Jude nods several times, clearly getting it, clearly agreeing. “The other guy should write and write and write.”

But I can’t shake the possibility of a happy ending. And I can’t leave without trying to write one for us. Far into the future, I imagine a wildly unlikely scenario. But one that’s too alluring to ignore. “Let’s make a deal,” I say, buoyed by this outside shot I’m taking.

He arches a brow. “I’m listening,” he says, then he does that thing. He drags his teeth across the corner of his lips.

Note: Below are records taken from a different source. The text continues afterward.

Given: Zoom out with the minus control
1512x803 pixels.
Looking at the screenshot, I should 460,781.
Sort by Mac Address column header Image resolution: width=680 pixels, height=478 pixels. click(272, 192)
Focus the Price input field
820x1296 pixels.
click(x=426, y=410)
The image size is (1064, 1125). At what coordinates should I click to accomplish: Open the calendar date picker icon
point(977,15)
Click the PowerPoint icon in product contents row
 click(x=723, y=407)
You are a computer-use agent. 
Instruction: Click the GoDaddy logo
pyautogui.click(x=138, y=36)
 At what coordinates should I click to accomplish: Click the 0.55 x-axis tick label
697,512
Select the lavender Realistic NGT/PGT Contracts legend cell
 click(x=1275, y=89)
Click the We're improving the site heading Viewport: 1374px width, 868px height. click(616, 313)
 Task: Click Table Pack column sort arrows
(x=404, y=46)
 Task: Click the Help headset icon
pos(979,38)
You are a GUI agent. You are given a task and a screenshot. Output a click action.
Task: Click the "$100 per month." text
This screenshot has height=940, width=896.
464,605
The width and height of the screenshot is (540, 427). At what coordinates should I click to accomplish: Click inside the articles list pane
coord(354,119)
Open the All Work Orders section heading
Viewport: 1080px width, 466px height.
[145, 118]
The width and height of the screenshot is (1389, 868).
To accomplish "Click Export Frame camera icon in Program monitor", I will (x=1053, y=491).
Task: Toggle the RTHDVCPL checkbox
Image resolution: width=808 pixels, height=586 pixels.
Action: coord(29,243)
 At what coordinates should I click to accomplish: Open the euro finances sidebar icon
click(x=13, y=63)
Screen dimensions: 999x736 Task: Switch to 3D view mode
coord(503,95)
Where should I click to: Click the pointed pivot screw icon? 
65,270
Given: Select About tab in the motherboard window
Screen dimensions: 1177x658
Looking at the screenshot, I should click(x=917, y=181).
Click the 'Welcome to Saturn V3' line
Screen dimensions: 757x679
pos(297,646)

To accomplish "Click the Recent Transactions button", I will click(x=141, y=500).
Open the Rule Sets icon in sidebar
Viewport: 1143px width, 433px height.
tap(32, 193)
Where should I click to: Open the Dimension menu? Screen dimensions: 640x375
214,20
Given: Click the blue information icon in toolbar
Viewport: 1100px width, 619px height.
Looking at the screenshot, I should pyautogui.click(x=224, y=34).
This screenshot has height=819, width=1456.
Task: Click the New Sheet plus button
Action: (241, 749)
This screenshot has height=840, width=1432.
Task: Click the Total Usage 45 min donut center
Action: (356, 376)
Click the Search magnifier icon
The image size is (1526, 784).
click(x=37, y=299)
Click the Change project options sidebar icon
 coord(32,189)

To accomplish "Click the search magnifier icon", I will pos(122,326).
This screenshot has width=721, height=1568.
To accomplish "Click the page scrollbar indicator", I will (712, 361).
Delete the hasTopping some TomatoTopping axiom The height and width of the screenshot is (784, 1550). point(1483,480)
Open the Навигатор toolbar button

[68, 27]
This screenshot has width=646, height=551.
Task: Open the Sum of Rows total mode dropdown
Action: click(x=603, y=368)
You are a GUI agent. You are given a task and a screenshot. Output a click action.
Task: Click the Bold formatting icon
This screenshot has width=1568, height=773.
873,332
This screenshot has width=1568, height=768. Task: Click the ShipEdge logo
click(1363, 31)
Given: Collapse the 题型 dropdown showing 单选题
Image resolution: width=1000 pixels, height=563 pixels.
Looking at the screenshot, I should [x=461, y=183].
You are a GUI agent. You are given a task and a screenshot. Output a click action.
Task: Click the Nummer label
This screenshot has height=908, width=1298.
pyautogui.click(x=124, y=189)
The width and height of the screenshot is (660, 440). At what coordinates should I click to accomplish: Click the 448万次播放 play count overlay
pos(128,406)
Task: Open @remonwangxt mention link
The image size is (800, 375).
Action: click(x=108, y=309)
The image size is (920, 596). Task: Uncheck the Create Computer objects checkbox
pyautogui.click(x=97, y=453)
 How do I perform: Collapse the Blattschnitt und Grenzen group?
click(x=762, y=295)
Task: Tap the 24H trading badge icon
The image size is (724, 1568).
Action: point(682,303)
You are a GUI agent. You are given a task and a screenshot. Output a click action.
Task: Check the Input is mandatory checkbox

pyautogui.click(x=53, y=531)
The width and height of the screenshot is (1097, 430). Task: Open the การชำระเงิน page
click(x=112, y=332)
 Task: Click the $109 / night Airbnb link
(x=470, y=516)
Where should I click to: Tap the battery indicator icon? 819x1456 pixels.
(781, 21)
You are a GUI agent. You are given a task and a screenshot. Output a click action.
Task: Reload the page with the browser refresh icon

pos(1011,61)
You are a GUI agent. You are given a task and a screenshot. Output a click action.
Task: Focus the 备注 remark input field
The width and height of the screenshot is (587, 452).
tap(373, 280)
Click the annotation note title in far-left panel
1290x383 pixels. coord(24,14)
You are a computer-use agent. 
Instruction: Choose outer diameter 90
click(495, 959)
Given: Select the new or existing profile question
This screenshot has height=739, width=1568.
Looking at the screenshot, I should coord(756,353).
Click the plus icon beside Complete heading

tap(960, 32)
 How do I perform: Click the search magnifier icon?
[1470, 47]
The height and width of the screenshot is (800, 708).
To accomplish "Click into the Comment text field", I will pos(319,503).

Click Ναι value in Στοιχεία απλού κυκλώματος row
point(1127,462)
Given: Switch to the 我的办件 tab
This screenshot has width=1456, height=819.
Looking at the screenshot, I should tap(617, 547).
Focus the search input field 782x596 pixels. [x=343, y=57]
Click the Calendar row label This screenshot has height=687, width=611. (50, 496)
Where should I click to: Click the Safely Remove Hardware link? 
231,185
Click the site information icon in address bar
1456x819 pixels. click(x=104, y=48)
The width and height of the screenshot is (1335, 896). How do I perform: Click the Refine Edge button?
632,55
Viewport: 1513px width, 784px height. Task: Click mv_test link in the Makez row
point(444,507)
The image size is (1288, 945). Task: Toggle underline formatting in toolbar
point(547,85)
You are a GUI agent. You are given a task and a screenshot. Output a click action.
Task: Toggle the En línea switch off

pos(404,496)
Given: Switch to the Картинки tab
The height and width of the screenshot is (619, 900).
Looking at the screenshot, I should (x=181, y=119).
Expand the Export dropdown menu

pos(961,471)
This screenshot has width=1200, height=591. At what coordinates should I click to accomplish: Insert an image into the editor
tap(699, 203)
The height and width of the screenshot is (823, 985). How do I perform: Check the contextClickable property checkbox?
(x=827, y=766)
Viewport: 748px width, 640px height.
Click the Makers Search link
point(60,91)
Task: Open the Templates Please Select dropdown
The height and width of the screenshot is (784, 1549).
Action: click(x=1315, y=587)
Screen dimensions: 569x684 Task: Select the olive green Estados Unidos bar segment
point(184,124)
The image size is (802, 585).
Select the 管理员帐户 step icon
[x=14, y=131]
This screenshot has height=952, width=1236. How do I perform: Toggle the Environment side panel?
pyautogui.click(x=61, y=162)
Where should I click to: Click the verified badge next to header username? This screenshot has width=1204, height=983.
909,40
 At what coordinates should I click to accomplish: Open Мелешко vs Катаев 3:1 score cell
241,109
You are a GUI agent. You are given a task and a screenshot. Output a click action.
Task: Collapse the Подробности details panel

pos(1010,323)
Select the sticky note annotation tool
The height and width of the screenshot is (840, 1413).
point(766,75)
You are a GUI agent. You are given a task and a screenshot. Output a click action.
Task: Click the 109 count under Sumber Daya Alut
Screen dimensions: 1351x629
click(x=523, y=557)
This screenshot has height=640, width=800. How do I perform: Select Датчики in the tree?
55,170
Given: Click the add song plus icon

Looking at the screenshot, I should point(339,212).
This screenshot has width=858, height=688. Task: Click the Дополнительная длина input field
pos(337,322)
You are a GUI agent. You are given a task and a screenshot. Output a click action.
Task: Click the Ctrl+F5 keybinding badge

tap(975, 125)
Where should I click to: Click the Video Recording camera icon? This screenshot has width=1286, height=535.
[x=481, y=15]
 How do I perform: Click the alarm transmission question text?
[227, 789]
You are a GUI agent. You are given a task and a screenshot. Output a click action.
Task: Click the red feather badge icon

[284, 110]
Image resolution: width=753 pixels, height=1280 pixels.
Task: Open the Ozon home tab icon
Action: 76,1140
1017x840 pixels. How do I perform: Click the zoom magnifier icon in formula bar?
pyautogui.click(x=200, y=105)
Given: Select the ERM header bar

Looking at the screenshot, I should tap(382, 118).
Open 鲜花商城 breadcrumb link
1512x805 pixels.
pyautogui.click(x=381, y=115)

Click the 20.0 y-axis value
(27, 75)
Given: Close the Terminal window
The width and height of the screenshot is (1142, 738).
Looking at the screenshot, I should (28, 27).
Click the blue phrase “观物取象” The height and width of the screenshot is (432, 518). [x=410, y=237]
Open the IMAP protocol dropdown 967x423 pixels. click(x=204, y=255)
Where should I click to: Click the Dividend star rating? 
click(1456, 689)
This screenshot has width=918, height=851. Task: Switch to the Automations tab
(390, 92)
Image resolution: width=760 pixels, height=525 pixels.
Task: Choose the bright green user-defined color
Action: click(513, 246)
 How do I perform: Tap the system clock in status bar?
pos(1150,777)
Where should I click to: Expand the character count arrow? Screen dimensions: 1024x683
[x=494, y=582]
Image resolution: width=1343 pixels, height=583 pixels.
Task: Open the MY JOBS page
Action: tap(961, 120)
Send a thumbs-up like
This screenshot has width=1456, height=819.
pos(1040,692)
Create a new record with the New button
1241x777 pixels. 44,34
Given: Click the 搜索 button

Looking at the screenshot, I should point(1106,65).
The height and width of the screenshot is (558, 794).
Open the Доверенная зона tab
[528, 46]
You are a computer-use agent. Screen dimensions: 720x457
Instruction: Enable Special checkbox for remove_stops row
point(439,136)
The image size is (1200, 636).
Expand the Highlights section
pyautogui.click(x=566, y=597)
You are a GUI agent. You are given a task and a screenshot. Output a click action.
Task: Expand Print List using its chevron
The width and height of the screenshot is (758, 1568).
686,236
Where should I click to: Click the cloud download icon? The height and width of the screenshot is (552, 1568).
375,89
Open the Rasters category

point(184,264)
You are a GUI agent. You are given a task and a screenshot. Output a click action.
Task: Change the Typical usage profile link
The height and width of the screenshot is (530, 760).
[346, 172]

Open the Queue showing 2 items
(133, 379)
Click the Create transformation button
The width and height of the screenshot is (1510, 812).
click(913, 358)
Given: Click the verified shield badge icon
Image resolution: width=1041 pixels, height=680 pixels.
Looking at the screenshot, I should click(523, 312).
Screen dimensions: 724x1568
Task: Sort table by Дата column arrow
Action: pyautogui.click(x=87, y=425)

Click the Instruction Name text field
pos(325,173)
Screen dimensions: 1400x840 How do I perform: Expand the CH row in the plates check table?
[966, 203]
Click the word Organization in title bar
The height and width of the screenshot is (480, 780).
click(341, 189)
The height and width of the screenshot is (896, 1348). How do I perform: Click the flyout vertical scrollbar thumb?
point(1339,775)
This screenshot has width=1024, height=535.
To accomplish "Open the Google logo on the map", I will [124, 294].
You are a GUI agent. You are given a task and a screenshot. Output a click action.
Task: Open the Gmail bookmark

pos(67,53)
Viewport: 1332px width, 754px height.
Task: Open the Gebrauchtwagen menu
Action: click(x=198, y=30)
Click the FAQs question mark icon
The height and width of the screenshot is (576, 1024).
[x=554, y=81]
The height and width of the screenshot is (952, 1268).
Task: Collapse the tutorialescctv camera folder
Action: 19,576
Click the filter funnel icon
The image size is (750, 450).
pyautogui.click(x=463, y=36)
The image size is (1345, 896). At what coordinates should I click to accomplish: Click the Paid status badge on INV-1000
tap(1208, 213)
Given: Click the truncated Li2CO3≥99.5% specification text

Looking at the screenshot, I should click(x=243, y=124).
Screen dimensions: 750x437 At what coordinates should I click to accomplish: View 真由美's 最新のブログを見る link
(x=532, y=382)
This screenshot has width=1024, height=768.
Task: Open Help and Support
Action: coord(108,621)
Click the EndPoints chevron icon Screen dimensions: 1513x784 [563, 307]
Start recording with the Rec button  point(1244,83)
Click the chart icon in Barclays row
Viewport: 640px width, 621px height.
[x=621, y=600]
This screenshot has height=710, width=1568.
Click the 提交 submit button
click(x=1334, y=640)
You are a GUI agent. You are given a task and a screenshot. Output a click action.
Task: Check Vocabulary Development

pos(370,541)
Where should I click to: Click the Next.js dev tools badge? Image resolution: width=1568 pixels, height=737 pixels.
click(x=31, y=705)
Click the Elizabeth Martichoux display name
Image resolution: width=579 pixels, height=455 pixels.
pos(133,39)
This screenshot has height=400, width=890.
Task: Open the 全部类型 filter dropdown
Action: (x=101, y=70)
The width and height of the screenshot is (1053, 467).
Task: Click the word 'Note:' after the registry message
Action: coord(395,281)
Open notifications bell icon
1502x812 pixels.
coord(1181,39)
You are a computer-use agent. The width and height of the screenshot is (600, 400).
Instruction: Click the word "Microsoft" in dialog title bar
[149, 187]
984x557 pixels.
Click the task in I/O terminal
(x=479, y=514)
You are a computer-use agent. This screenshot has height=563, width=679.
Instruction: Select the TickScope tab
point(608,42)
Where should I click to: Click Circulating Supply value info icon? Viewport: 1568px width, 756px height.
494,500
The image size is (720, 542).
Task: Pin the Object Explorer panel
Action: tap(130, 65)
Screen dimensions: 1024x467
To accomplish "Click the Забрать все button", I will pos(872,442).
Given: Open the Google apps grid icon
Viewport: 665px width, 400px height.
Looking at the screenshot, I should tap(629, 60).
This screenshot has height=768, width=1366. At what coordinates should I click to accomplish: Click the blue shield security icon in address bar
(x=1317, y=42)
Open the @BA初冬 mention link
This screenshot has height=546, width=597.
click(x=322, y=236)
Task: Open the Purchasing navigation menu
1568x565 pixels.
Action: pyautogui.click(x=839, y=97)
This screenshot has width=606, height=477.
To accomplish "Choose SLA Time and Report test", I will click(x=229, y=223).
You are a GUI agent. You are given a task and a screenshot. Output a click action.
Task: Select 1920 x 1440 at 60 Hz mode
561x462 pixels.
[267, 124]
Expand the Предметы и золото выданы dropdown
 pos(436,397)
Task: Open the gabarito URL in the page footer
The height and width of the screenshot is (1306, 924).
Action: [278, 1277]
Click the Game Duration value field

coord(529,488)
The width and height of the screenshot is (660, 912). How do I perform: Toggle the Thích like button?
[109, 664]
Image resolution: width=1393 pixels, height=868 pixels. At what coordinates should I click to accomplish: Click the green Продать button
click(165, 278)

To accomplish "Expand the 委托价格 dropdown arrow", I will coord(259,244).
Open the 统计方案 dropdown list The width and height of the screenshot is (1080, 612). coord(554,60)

“You know that drives me crazy,” I whisper.

“That’s why I did it.”

That’s also part of why I can take this chance. Jude and I didn’t hurt each other. We didn’t choose this ending.

I grab his face, run my thumb along his bottom lip. “Down the road, when we’ve made it, if you’re ever single and in the same place . . .” I pause to make sure I’m saying this the right way.

But Jude doesn’t miss a beat. “You want me to look you up?” He sounds enchanted by the idea. The smile that spreads on his face reaches deep into my heart, maybe touching the last part of it, the only part that hadn’t quite fallen all the way yet. That last piece of me tips into his hand.

“I do,” I tell the man who didn’t audition to become my first love. But he got the role anyway. “Someday, I do.”

“I will, TJ. I will definitely look you up.” He cups my jaw, presses a confident kiss to my lips that leaves me woozy. “And you better do the same, TJ Ashford. You really better look me up too. Make it a promise.”

“It’s the look-me-up promise,” I say.

“Now that’s a good title for a book. Look Me Up.”

“It’s not bad,” I say, and I make a mental note of it, then shift gears back to teasing. “But I have to tell you something.”

“Yes?”

“No one in New York calls it the Big Apple.”

He rolls his eyes. “If I bring my big eggplant to New York, I bet you’d call it the Big Apple for me.”

I crack up. “I probably would. But we both know I’m a sucker for your big eggplant.” For his charm too, so I give him one more promise. “Someday, when I become a famous novelist, I’ll be sure to write a hero named Jude. And give him a big cock.”

Jude covers his face with his fingers, laughing into his palm. He shakes his head, then pulls his hand back, flashing me a grin that’s going to grace billboards someday. That damn smile melts me. Bet it will melt millions someday soon. “That’s all I want, TJ. To be the inspiration for your big-dicked protagonist,” he says.

That’s fitting. He’s already been the inspiration for so much else. But I keep that to myself.

Some truths don’t need to be spoken. Some secrets you should protect.

Like the fact that I fell in love with Jude Graham in three weeks in London.

When I buckle into my airplane seat a few hours later, the last twenty-one days already feel like they happened to some other guy.